▶ **INPUT DATA**:
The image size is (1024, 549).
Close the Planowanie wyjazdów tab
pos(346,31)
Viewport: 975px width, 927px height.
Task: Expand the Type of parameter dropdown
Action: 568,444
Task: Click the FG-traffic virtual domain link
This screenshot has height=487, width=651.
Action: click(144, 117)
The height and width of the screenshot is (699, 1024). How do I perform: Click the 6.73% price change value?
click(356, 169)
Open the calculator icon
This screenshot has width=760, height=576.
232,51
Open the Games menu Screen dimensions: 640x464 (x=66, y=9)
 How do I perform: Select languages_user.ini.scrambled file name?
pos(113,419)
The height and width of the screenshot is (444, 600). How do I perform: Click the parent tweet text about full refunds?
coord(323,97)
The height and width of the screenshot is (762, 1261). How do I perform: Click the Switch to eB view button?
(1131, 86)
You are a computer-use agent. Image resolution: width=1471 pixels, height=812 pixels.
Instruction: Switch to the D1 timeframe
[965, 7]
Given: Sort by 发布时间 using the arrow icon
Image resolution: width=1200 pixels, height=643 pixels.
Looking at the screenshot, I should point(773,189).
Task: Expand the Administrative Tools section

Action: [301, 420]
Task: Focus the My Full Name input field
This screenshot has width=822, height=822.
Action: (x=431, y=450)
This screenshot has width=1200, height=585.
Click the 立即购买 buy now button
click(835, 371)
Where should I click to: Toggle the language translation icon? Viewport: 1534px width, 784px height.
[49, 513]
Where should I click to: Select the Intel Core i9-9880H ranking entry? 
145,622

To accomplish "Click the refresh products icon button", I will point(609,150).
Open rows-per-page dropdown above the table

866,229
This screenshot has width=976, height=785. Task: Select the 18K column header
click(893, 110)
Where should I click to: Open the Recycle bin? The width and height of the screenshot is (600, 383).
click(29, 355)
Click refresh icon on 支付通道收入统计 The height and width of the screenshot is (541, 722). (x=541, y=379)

▶ **EXERCISE**: Take the entries above and repeat them. Alter nothing.

▶ **RESPONSE TO THIS TASK**:
The image size is (1024, 549).
Close the Planowanie wyjazdów tab
pos(346,31)
Viewport: 975px width, 927px height.
Task: Expand the Type of parameter dropdown
Action: 568,444
Task: Click the FG-traffic virtual domain link
This screenshot has height=487, width=651.
Action: click(144, 117)
The height and width of the screenshot is (699, 1024). How do I perform: Click the 6.73% price change value?
click(356, 169)
Open the calculator icon
This screenshot has width=760, height=576.
232,51
Open the Games menu Screen dimensions: 640x464 (x=66, y=9)
 How do I perform: Select languages_user.ini.scrambled file name?
pos(113,419)
The height and width of the screenshot is (444, 600). How do I perform: Click the parent tweet text about full refunds?
coord(323,97)
The height and width of the screenshot is (762, 1261). How do I perform: Click the Switch to eB view button?
(1131, 86)
You are a computer-use agent. Image resolution: width=1471 pixels, height=812 pixels.
Instruction: Switch to the D1 timeframe
[965, 7]
Given: Sort by 发布时间 using the arrow icon
Image resolution: width=1200 pixels, height=643 pixels.
Looking at the screenshot, I should point(773,189).
Task: Expand the Administrative Tools section

Action: [301, 420]
Task: Focus the My Full Name input field
This screenshot has width=822, height=822.
Action: (x=431, y=450)
This screenshot has width=1200, height=585.
Click the 立即购买 buy now button
click(835, 371)
Where should I click to: Toggle the language translation icon? Viewport: 1534px width, 784px height.
[49, 513]
Where should I click to: Select the Intel Core i9-9880H ranking entry? 
145,622

To accomplish "Click the refresh products icon button", I will point(609,150).
Open rows-per-page dropdown above the table

866,229
This screenshot has width=976, height=785. Task: Select the 18K column header
click(893, 110)
Where should I click to: Open the Recycle bin? The width and height of the screenshot is (600, 383).
click(29, 355)
Click refresh icon on 支付通道收入统计 The height and width of the screenshot is (541, 722). (x=541, y=379)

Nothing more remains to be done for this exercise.